Interesting discussion of the relationship between the mouse and human genome inWhat does the mouse genome draft tell us about evolution? by Alec MacAndrew
From the press release for The international Mouse Genome Sequencing Consortium
- Human Sequence: It's Bigger, but Is It Better? The mouse genome is 2.5 billion DNA letters long, about 14 percent shorter than the human genome, which is 2.9 billion letters long. But bigger doesn't always mean better, say scientists. The human genome is bigger because it is filled with more repeat sequences than the mouse genome. Repeat sequences are short stretches of DNA that have been hopping around the genome by copying and inserting themselves into new regions. They are not thought to have functional significance. The mouse genome, it seems, is more fastidious with its housecleaning than the human. Although it is actually accumulating repeat sequence at a greater rate than humans, it is losing them at an even greater rate.
- Shuffling the Chapters of an Ancestral Book. The mouse and human genomes descended from a common ancestor some 75 million years ago. Since then there has been considerable shuffling of the DNA order both within and between chromosomes. Nonetheless, when scientists compared the human and mouse genomes, they discovered that more than 90 percent of the mouse genome could be lined up with a region on the human genome. That is because the gene order in the two genomes is often preserved over large stretches, called conserved synteny. In fact, the mouse genome could be parsed into some 350 segments, or chapters for which there is a corresponding chapter in the human genome. For example, chromosome 3 of the mouse has chapters from human chromosomes 1, 3, 4, 8 and 13, and chromosome 16 of the mouse has chapters from human chromosome 3, 21, 22 and 16.

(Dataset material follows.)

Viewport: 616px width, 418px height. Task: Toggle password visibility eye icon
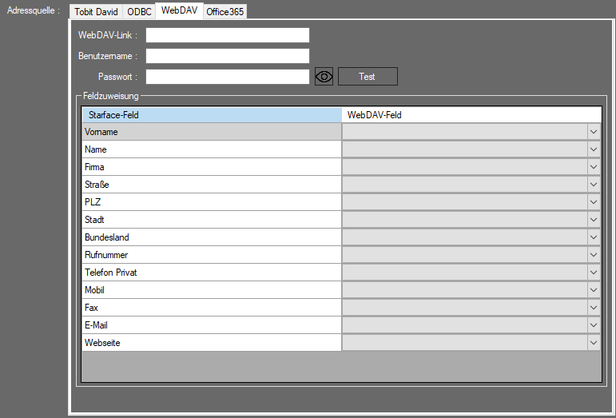(324, 77)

- Heavy Editing at the Level of Sentences. Although virtually all of the human and mouse sequence can be aligned at the level of large chapters, only 40 percent of the mouse and the human sequences can be lined up at the level of sentences and words. Even within this 40 percent, there has been considerable editing, as evolution relentlessly tinkers with the genome. The change is so great in most places that only with very sensitive tools can scientists discern the relationships.
- Preserving the Gems. Despite the heavy editing, about 5 percent of the genome contains groups of DNA letters that are conserved between human and mouse. Because these DNA sequences have been preserved by evolution over tens of millions of years, scientists infer that they are functionally important and under some evolutionary selection. Interestingly, the proportion of the genome comprised by these functionally important parts is considerably higher than what scientists had expected. In particular, it is about three times as much as can be explained by protein-coding genes alone. This implies that the genome must contain many additional features (such as untranslated regions, regulatory elements, non-protein coding genes, and chromosomal structural elements) that are under selection for biological function. Discovering their meaning will be a major goal for biomedical research in the coming years.